— start DATA SUPPLIED —

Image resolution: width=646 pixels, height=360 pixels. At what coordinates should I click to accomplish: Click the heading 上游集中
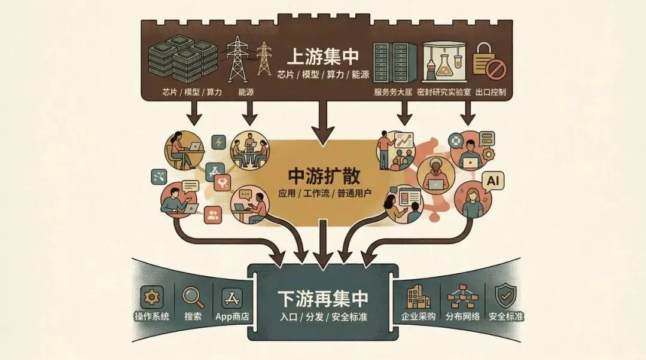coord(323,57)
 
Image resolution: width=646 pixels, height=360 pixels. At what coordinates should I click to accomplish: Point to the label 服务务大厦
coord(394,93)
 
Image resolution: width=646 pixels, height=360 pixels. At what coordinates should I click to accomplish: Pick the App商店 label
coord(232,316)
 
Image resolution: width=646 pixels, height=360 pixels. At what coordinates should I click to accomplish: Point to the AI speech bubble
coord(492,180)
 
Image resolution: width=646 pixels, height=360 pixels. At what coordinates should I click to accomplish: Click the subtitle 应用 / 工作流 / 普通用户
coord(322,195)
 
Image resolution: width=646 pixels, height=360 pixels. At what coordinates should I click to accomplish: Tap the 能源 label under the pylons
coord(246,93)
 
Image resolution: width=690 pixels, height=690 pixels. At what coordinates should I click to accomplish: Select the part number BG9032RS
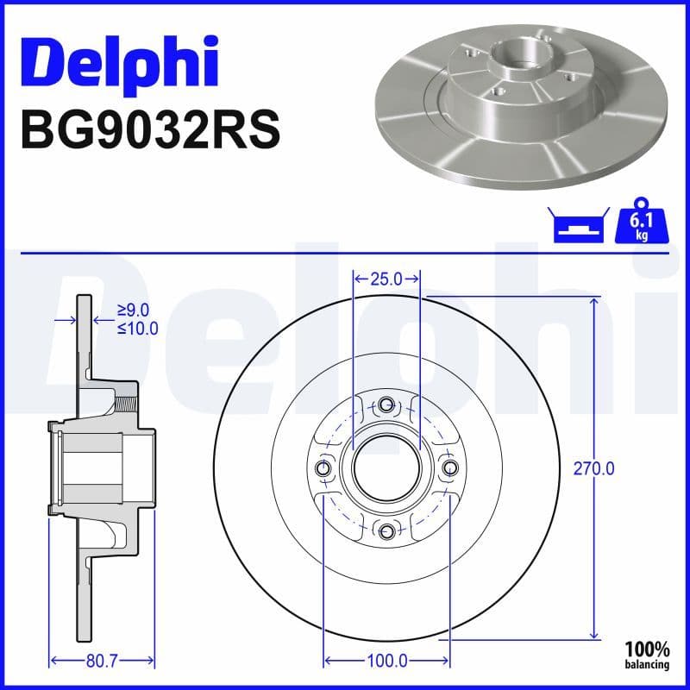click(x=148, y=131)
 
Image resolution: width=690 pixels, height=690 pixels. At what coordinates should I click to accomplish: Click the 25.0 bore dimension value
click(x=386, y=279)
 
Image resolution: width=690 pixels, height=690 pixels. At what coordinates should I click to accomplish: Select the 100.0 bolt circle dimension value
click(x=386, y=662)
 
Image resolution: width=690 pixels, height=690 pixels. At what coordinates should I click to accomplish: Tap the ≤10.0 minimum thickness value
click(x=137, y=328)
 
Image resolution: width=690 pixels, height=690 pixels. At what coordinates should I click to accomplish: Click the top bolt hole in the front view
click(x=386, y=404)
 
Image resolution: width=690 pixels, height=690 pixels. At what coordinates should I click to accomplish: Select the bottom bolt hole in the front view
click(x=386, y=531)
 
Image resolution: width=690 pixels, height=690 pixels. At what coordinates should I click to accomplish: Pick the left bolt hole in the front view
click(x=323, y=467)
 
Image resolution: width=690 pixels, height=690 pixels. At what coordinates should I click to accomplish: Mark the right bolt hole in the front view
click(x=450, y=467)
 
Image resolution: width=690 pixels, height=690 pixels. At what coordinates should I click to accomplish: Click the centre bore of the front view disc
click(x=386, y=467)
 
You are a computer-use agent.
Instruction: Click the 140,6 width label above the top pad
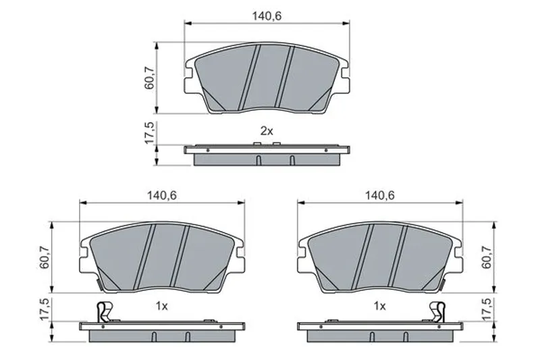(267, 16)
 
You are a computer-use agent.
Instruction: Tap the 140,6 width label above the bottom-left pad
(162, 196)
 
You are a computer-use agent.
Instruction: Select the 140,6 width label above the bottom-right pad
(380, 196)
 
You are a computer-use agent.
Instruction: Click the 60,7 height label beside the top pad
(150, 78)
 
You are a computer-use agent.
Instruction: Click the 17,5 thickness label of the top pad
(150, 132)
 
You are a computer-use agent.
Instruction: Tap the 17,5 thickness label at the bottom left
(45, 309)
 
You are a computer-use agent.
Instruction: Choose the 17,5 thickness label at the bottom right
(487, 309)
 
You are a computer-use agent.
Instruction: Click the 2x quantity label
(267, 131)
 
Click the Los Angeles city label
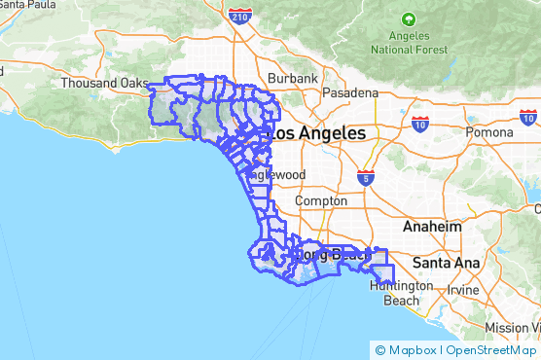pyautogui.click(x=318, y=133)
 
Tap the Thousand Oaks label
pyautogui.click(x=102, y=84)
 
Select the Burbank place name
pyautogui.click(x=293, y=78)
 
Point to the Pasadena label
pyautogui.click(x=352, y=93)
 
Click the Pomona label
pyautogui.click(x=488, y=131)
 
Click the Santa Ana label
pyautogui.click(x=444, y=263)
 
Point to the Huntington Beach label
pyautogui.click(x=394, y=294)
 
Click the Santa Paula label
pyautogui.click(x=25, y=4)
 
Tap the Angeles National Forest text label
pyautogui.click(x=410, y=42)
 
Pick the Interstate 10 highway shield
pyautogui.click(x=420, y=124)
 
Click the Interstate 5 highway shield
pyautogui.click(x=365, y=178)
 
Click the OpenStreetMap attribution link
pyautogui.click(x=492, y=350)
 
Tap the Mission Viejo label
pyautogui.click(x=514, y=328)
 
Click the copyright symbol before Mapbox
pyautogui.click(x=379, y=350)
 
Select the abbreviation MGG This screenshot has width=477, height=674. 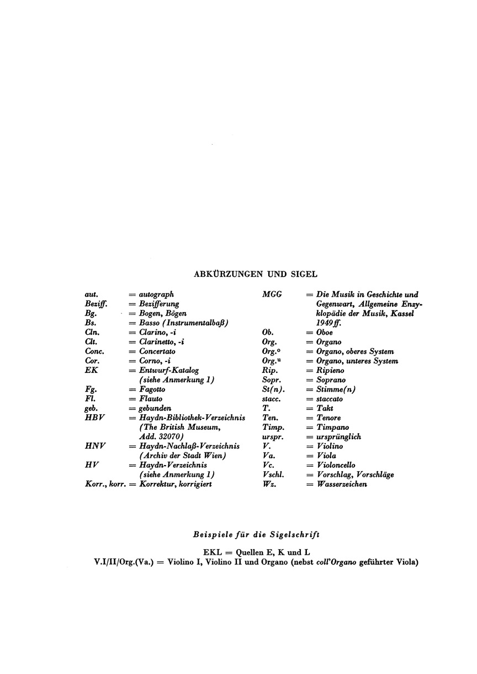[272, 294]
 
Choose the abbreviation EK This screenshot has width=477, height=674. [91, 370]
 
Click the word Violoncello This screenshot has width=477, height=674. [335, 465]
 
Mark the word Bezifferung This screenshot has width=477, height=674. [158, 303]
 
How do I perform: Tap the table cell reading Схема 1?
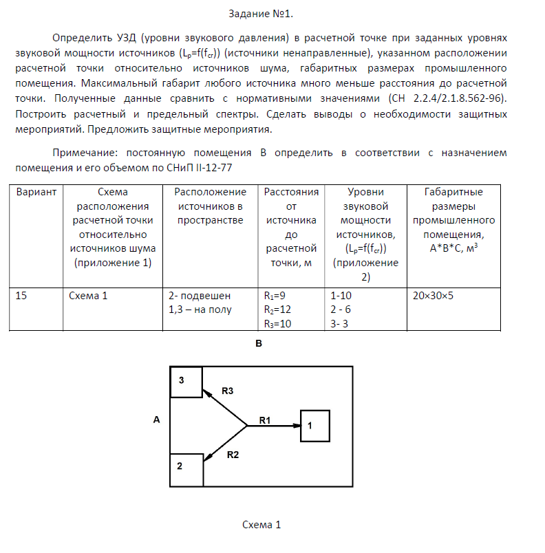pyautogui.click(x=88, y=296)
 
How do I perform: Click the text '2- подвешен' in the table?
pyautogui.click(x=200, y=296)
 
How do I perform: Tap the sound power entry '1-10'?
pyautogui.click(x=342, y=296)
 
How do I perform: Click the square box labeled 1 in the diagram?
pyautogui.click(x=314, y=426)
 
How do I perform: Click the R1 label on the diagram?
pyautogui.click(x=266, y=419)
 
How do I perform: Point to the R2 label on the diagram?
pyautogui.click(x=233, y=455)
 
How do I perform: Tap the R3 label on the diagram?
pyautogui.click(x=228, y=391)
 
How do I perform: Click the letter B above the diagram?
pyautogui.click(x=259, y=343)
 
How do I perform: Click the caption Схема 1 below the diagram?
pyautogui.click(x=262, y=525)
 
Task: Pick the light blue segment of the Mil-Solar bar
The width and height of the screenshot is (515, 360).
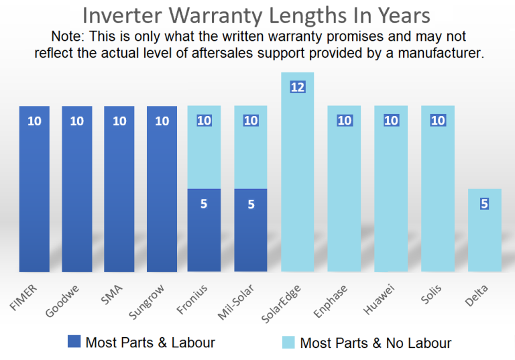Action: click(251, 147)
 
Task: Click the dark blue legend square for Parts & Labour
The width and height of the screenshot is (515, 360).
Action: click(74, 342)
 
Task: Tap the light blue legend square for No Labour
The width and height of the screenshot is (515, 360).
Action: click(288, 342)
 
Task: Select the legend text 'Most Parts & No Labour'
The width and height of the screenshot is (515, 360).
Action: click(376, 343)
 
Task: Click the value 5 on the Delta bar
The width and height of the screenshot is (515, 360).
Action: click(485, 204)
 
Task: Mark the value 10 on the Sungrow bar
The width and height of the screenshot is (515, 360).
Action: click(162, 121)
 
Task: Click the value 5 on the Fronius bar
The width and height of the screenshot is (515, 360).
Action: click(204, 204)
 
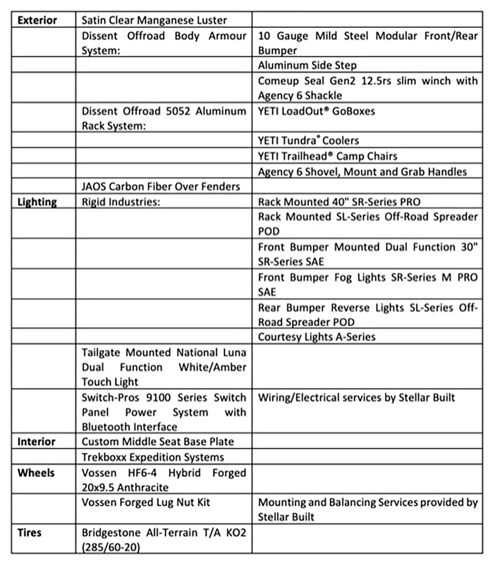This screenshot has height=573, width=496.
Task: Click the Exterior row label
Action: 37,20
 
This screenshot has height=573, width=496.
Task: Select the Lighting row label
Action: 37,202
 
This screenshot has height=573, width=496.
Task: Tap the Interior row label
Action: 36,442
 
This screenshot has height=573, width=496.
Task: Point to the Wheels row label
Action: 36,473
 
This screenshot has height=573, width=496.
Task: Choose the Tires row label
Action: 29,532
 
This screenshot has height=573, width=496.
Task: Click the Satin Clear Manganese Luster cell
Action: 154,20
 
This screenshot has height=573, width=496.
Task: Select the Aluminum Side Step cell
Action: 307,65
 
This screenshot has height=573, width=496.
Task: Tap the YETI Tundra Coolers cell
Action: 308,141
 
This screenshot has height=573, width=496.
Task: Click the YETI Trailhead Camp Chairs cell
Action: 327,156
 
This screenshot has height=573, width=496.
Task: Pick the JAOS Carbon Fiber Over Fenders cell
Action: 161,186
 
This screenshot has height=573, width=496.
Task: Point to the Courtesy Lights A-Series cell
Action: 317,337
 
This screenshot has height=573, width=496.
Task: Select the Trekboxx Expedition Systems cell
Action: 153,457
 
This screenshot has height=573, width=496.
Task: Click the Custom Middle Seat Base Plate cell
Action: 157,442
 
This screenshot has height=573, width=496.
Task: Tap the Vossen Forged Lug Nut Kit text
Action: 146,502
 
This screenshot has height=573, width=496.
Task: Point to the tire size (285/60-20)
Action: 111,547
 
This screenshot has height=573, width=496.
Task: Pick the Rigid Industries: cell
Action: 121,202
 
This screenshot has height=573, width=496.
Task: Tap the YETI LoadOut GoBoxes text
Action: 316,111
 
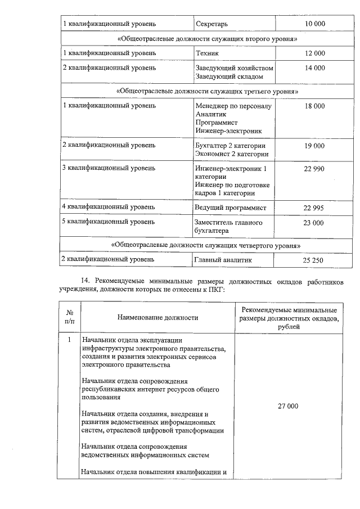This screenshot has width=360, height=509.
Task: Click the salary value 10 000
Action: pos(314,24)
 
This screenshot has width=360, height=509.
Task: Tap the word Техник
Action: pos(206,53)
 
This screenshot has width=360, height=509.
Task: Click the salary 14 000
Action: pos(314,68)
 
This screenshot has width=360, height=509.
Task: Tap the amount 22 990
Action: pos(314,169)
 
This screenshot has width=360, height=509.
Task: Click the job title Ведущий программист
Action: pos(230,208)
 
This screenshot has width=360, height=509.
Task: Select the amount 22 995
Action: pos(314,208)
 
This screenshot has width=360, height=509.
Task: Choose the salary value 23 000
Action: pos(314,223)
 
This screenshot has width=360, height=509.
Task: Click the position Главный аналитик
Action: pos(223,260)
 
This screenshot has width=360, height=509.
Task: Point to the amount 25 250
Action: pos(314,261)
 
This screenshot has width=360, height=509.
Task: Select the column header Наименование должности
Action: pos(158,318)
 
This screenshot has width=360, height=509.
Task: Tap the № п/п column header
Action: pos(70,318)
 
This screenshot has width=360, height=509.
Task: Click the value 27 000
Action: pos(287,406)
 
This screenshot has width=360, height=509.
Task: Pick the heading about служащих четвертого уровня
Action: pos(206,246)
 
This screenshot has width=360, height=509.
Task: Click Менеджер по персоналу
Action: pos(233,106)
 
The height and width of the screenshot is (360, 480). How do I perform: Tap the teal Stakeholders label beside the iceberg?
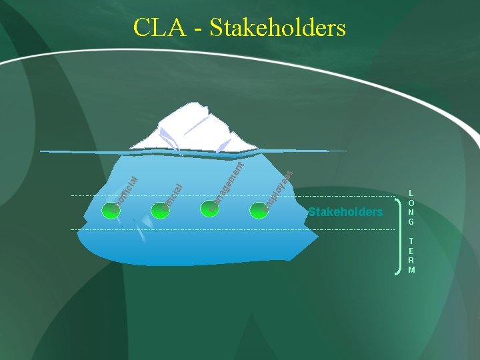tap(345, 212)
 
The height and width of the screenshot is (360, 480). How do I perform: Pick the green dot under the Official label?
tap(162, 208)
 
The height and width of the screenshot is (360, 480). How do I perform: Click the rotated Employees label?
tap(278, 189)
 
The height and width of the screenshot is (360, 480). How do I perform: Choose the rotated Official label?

— end DATA SUPPLIED —

#### [STATED PROBLEM]
Write out everything from the line containing "Choose the abbreviation" down to the line containing "Action: click(251, 147)", both included, word for word, and leave the pictures out of your answer.

#### [ANSWER]
Choose the abbreviation EK This screenshot has width=477, height=674. [91, 370]
 
Click the word Violoncello This screenshot has width=477, height=674. [335, 465]
 
Mark the word Bezifferung This screenshot has width=477, height=674. [158, 303]
 
How do I perform: Tap the table cell reading Схема 1?
pyautogui.click(x=88, y=296)
 
How do I perform: Click the text '2- подвешен' in the table?
pyautogui.click(x=200, y=296)
 
How do I perform: Tap the sound power entry '1-10'?
pyautogui.click(x=342, y=296)
 
How do I perform: Click the square box labeled 1 in the diagram?
pyautogui.click(x=314, y=426)
 
How do I perform: Click the R1 label on the diagram?
pyautogui.click(x=266, y=419)
 
How do I perform: Point to the R2 label on the diagram?
pyautogui.click(x=233, y=455)
 
How do I perform: Tap the R3 label on the diagram?
pyautogui.click(x=228, y=391)
 
How do I perform: Click the letter B above the diagram?
pyautogui.click(x=259, y=343)
 
How do I perform: Click the caption Схема 1 below the diagram?
pyautogui.click(x=262, y=525)
 
Task: Pick the light blue segment of the Mil-Solar bar
The width and height of the screenshot is (515, 360).
Action: click(251, 147)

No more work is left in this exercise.